Google continues to be the best search engine out there -- even after a couple months where they arguably weren't, but to ignore the plainly obvious, objectively provable problems is foolish when discussing webmastering.
The original issue here was stability, and then the stability was disturbed in a way that displayed yet again Google's data problems, and also their apparent attempts to do things that have repurcusions that may or may not be negative in terms of search quality. Discussing the change from stability can be useful.
steveb:
> The original issue here was stability
Is (temporary?) stability an issue?
Is instability an issue?
Please define (in)stability.
What I see is relevant, fresh results, updating and changing at a highest rate than ever.

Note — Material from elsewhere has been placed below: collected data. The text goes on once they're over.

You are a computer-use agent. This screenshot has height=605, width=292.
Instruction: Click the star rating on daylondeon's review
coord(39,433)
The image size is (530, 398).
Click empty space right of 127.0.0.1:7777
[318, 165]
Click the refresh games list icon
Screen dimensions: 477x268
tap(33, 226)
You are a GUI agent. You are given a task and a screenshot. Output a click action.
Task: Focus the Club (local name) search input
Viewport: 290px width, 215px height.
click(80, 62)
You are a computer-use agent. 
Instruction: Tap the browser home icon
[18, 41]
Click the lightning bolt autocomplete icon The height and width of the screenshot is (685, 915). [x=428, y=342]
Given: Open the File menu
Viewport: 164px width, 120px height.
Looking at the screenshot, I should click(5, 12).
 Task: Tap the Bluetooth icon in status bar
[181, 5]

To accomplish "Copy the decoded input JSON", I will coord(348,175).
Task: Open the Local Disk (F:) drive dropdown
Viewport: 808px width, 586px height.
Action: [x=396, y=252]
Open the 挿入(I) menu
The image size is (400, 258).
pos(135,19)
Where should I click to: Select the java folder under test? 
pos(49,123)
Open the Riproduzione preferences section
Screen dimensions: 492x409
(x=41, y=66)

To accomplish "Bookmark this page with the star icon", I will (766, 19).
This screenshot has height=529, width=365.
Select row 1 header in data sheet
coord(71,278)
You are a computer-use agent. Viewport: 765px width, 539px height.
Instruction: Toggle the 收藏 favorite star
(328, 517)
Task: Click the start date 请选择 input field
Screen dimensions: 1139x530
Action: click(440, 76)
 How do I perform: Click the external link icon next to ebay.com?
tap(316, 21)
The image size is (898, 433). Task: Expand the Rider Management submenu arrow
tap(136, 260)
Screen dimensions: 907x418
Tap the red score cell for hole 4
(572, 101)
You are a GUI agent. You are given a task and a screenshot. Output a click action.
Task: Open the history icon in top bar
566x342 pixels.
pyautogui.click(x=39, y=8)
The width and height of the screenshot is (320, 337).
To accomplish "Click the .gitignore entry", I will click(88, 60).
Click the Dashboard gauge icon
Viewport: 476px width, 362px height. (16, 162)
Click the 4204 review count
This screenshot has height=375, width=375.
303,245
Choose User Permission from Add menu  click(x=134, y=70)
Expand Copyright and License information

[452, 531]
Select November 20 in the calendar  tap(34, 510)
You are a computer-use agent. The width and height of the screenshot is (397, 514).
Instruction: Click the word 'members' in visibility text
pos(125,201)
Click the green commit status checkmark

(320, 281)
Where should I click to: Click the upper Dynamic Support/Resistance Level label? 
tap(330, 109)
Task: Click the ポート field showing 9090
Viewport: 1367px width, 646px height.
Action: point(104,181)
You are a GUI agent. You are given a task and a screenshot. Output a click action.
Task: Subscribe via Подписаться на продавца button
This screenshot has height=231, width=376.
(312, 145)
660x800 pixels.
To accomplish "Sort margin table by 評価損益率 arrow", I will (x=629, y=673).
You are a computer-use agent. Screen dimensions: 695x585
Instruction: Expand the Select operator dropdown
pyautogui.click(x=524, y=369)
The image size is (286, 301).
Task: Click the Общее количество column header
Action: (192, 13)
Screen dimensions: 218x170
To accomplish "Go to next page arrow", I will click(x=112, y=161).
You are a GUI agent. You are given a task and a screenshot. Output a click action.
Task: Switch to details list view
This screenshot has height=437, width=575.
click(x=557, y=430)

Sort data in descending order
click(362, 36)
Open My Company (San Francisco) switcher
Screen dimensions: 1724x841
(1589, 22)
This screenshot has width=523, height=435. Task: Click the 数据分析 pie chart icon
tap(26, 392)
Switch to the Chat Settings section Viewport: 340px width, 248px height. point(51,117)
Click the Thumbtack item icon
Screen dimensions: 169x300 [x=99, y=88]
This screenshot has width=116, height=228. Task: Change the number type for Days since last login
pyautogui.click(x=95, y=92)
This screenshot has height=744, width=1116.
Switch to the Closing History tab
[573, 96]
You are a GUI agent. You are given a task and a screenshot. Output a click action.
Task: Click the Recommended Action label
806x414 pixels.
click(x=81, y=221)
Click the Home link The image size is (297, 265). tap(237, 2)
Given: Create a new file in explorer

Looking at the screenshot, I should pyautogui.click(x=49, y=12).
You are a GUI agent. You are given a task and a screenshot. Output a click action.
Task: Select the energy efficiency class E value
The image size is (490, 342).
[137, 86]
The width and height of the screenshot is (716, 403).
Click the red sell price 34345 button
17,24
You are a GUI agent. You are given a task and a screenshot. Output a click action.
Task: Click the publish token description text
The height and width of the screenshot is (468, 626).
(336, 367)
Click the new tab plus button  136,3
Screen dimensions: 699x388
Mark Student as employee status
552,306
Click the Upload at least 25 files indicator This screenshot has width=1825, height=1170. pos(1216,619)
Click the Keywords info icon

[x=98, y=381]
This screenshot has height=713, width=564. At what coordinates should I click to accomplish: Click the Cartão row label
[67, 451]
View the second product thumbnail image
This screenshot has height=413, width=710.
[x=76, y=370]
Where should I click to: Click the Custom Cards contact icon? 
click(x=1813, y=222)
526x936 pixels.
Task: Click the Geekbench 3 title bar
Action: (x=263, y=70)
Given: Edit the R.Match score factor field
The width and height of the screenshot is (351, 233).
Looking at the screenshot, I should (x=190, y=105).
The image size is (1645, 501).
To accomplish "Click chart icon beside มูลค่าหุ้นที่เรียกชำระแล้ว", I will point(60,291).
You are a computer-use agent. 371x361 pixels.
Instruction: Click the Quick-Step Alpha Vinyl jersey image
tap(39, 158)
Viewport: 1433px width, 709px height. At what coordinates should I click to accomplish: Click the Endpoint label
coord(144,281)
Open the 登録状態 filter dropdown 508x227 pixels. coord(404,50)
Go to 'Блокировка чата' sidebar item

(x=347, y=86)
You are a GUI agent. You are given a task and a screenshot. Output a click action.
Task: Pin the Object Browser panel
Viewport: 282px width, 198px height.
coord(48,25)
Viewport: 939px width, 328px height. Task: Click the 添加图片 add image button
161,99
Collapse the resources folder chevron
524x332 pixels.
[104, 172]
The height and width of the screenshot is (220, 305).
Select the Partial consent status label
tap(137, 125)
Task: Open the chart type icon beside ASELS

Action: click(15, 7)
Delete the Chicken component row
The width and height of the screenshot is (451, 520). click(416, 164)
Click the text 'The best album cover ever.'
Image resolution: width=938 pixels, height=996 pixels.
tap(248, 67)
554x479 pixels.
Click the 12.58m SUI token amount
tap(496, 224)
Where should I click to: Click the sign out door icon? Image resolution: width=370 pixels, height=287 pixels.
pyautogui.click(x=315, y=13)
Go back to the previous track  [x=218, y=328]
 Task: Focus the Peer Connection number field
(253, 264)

True, we have not had a regular backlink/PageRank update in a long time now, but who cares, as long as the results are good quality?
We might be moving towards the long-awaited "continuous update" (whatever that means), or we might not. We might get one last dance this month, we might not. So what?
Life's beautiful. The future is bright. Don't look back. Plant yourself firmly on the high ground in the middle of the road [webmasterworld.com] and "focus more on rankings, less on PageRank; more on traffic, less on rankings; more on conversion rate, less on traffic" (courtesy GG --sorry, cannot find back post).
Worry less about PR on the toolbar and more about rankings. And less about rankings for high-profile phrases and more about overall rankings. And less about rankings and more about traffic. And less about traffic and more about conversions. [webmasterworld.com]
Amen.</added>
I can give a few quick tips about things to avoid: Google frowns on hidden text, hidden links, cloaking, and sneaky redirects, among other things. As Google improves our scoring over time, "tricks" that used to give a scoring boost work will now hurt your site's ranking. Hope this makes sense.
Uh - still not fixed after almost 2 yr.
I checked a keyword combination that could be used in competitive business and in a scientific search.
It would make sense for Google to have people look for content on the left and things to buy on the right?